Bei der Arbeitslosigkeit eine Zunahme um 30 Prozent – dies sei in der Vergangenheit schon viermal eingetreten. Und bei der Sozialhilfequote ein Plus von 12 Prozent.
Mascioli betont aber, dies seien alles beispielhafte Werte, die jetzt mal vorgeschlagen würden, um eine Diskussionsgrundlage zu haben. Sie sollen nicht im Gesetz stehen, sondern in der vom Bundesrat festgelegten Verordnung. So können sie auch variabel bleiben, je nach zukünftiger Entwicklung.
Höchstzahlen oder Inländervorrang als Massnahmen
Falls der Bundesrat die Schutzklausel auslöst, beantragt er beim sogenannt «Gemischten Ausschuss» geeignete Schutzmassnahmen. Im Ausländer- und Integrationsgesetz sollen die möglichen Massnahmen und das Ausmass der Einschränkungen der Personenfreizügigkeit festgelegt werden.
Als Beispiele nennt der Bundesrat etwa die Festlegung von Höchstzahlen bei der Zuwanderung oder einen Inländervorrang. Bei unfreiwilliger Arbeitslosigkeit soll auch die Beschränkung des Aufenthaltsrechts möglich sein. Weiter nennt der Bundesrat eine eingeschränkte Aufenthaltsdauer für die Stellensuche und andere ausländerrechtliche Massnahmen.
Ausgleichsmassnahmen der EU
Bevor die Schutzklausel ausgelöst wird und vor dem Ergreifen von Schutzmassnahmen soll es Anhörungen geben: mit den zuständigen parlamentarischen Kommissionen, den Kantonen und den Sozialpartnern.

Sollte der Gemischte Ausschuss zu keinem Entscheid kommen, kommt das Schiedsgericht ins Spiel. Sollte dieses die schwerwiegenden Probleme bestätigen, kann der Bundesrat die entsprechenden Schutzmassnahmen ergreifen. Entsteht dadurch ein Ungleichgewicht, kann die EU ihrerseits Ausgleichsmassnahmen ergreifen. Diese müssen aber verhältnismässig sein und dürfen ausschliesslich die Personenfreizügigkeit betreffen.
Entscheidet das Schiedsgericht gegen den Bundesrat, kann er die Schutzmassnahmen dennoch ergreifen. Die könnte dann aber Ausgleichsmassnahmen auch bei den übrigen Binnenmarktabkommen ergreifen. Eine Ausnahme bildet die Landwirtschaft.
Lohnniveau geschützt, Landesverweis weiterhin möglich
Die Schweiz übernehme die Unionsbürgerrichtlinie mit Ausnahmen und Absicherungen, betont der Bundesrat. Zu diesem «Schutzdispositiv» gehört auch die Schutzklausel.

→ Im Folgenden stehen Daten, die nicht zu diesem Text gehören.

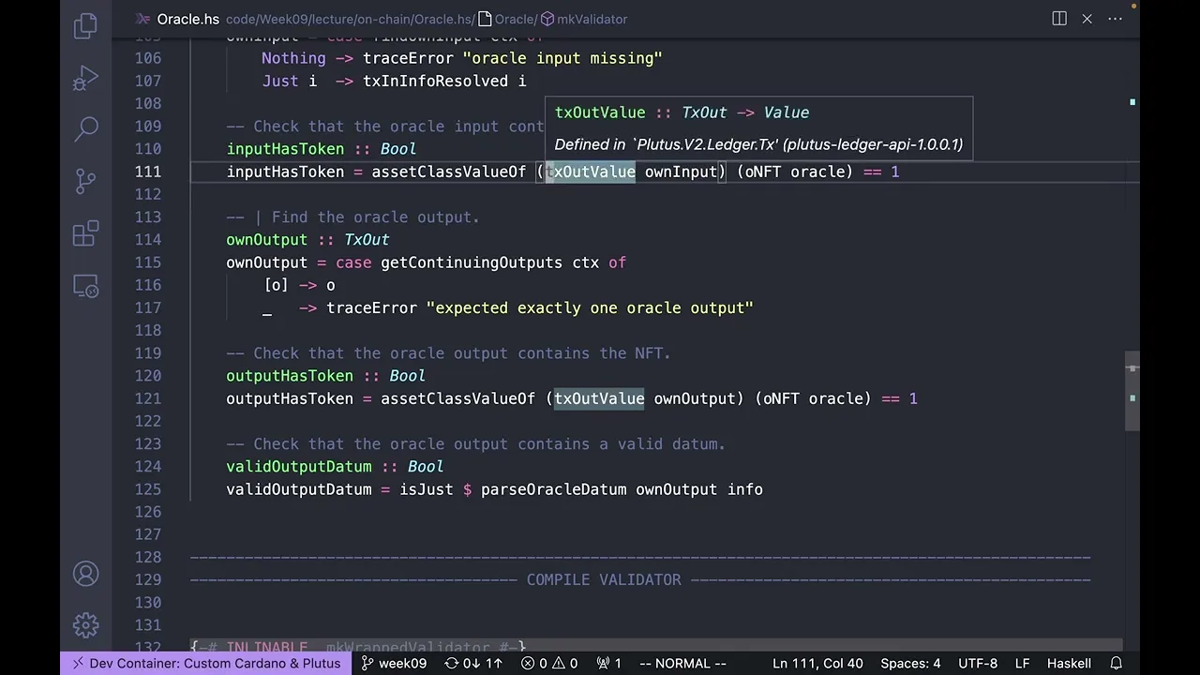The image size is (1200, 675).
Task: Open Source Control view
Action: (85, 180)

Es stelle sicher, dass die Zuwanderung im Rahmen der Personenfreizügigkeit auf die Erwerbstätigkeit ausgerichtet bleibe.

Dank der Ausnahmen könne die Schweiz die Zuwanderung in die Sozialsysteme verhindern, das Lohnniveau schützen und weiterhin Landesverweisungen vornehmen. So könnten auch weiterhin alle straffälligen Ausländerinnen und Ausländer gemäss Schweizer Recht des Landes verwiesen werden.
Ein Daueraufenthaltsrecht erhielten EU-Bürgerinnen und -Bürger nur bei Erwerbstätigkeit. Sollten Personen aus der EU nicht aktiv nach einer Stelle suchen, könne ihr Aufenthalt beendet werden. Weiterhin müssen sich alle Erwerbstätigen via Meldeverfahren anmelden.